Los psicofármacos en que se apoyaba tal normalidad probablemente se habrían podido ahorrar a la larga por medio de intervenciones genéticas. Así, no se habría llegado al sufrimiento. Y, naturalmente, tampoco al "sufrimiento" al que se deben algunas de las más grandes obras de la poesía y de la música.

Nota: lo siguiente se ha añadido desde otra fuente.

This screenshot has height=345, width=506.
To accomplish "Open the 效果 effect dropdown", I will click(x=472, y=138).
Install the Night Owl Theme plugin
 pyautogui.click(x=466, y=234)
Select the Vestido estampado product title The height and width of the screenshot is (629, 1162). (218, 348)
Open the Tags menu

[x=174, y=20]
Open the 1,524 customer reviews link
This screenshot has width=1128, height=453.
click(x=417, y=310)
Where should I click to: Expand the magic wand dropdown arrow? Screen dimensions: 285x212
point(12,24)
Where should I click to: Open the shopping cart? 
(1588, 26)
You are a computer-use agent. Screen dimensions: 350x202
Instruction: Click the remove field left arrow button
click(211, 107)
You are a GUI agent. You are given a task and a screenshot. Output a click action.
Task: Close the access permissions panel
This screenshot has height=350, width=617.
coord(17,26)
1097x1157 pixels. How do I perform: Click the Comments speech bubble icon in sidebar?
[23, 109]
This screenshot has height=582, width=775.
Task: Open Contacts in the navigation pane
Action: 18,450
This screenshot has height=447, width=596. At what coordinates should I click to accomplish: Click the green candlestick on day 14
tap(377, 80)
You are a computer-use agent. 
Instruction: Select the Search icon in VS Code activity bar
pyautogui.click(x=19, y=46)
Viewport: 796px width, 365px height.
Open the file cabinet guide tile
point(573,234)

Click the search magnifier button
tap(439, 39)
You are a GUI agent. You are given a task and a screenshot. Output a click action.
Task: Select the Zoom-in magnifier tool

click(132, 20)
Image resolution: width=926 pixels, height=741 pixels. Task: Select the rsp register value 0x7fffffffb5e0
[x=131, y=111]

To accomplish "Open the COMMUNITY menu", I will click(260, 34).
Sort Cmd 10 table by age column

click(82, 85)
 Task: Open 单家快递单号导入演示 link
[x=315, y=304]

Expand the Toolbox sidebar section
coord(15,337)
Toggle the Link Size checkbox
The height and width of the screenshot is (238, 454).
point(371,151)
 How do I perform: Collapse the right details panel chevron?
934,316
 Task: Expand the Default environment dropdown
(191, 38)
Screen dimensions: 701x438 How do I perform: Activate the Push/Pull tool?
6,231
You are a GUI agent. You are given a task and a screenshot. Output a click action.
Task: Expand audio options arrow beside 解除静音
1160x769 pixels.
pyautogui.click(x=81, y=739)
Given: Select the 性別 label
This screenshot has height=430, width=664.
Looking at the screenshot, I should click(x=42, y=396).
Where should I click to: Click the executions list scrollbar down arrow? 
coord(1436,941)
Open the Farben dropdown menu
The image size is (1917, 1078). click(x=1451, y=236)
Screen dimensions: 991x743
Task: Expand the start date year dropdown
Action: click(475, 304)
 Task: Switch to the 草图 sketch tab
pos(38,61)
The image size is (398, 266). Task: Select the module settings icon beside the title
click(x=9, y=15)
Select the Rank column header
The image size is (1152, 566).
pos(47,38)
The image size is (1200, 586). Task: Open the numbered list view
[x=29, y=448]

Aquí salud debería significar el mínimo normativo de capacidad de un organismo para sobrevivir de manera autónoma sin grandes dolores. Hay unas cuantas enfermedades y, tomando nuevamente la analogía del "mercado", encontramos aquí una ya antigua distorsión de aquél, en lugar de emplear las posibilidades que nos ofrece la medicina moderna para obviar la mencionada selección natural que produce la enfermedad. ¿Debería prohibirse esa deformación "mercantilista" que intenta una especie de compensación genética por medio de intervenciones terapéuticas? Apenas puede discutirse que la llamada terapia somática genética resulta en último término una variante de las intervenciones médicas tradicionales, teniendo en cuenta que con ellas podrían eliminarse casi con seguridad transformaciones no deseadas en la patología embrionaria del paciente.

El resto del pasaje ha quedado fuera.